Protestmarsch in Nigeria gegen die Entführung der christlichen Mächen.
Unter dem Hashtag «Bring back our girls» zeigten Menschen auf der ganzen Welt Solidarität.
Die Ungewissheit über das Schicksal der eigenen Kinder in den Händen einer brutalen Terrormiliz stellt für viele der Eltern eine schier unerträgliche Last dar.

Während die nigerianische Regierung zunächst zögerlich reagierte, löste das Ereignis weltweit starke Reaktionen besonders in den sozialen Medien aus (#BringBackOurGirls). Boko Haram hatte zwischenzeitlich in einem Bekennervideo angekündigt, die Mädchen «auf dem Markt» verkaufen zu wollen.

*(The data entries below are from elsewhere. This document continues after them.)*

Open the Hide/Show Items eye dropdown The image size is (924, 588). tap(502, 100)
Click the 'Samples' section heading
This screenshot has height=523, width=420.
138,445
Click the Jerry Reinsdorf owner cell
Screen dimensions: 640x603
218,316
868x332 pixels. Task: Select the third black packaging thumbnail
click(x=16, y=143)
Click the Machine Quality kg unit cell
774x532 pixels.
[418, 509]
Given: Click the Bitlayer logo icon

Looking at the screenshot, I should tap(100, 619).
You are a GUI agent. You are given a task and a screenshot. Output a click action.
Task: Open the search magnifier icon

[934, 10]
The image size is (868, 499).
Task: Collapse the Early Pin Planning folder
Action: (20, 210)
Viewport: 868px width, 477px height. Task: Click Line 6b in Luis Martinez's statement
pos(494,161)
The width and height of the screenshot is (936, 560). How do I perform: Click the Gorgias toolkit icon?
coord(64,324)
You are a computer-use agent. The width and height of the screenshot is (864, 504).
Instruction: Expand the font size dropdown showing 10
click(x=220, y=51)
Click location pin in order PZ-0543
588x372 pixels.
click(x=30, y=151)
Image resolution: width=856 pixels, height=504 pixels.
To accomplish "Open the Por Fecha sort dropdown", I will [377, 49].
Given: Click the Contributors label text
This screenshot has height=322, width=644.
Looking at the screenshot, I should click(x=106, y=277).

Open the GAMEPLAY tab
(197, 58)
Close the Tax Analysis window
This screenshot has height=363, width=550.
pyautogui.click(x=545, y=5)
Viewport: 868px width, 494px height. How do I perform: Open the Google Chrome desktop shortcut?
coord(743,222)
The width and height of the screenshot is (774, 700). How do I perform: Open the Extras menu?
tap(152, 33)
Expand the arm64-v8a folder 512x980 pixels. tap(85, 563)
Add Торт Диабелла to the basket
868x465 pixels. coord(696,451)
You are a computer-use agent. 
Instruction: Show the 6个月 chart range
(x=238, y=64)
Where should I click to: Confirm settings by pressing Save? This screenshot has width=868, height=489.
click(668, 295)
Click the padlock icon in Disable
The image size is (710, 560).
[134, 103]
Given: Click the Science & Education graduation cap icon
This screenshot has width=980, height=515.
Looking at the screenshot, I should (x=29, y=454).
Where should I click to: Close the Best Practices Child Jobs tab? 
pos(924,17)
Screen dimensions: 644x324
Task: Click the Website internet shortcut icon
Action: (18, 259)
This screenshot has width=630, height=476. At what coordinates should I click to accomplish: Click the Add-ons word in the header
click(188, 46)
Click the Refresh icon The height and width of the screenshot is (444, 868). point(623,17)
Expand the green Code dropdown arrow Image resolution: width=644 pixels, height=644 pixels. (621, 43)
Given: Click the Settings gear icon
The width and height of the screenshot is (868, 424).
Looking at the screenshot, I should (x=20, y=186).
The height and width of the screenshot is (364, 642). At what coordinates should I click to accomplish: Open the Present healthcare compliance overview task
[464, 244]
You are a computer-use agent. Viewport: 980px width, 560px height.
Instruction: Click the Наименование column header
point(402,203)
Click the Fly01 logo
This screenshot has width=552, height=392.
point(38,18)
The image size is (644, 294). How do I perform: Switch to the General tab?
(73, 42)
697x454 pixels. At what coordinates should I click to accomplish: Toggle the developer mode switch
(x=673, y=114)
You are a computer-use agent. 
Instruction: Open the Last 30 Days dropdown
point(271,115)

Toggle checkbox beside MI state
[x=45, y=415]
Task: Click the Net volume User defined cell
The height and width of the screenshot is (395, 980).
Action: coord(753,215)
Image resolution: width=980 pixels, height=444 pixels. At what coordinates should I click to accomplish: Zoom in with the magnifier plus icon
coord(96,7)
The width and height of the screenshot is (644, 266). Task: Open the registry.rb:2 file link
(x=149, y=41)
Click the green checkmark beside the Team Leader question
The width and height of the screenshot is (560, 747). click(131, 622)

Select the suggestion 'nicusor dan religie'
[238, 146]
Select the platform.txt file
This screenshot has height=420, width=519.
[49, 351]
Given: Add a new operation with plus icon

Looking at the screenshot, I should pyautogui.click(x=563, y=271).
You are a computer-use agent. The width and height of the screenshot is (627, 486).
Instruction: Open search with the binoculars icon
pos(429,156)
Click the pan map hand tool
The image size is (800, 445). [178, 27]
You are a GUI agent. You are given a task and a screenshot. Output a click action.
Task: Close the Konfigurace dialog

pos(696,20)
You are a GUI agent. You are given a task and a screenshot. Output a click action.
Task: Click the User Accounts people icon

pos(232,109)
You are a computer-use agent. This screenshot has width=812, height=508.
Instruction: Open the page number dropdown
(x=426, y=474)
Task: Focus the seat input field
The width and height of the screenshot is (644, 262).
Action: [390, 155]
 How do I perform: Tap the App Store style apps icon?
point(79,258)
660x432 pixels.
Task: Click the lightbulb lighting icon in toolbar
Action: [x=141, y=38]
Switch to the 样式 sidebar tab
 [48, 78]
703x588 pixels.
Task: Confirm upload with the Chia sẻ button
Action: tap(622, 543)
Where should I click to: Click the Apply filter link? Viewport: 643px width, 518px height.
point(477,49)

Nach bislang unbestätigten Informationen könnten die entführten Mädchen unter den zahlreichen Toten sein, die in Massengräbern nahe der Stadt Bama entdeckt wurden, die Anfang März von der Herrschaft der Terrormiliz befreit wurde. Andere halten es für wahrscheinlich, dass die Mädchen inzwischen in Nachbarländer gebracht wurden. Sie stellten damals die grösste Gruppe dar, die jemals von Boko Haram entführt wurde.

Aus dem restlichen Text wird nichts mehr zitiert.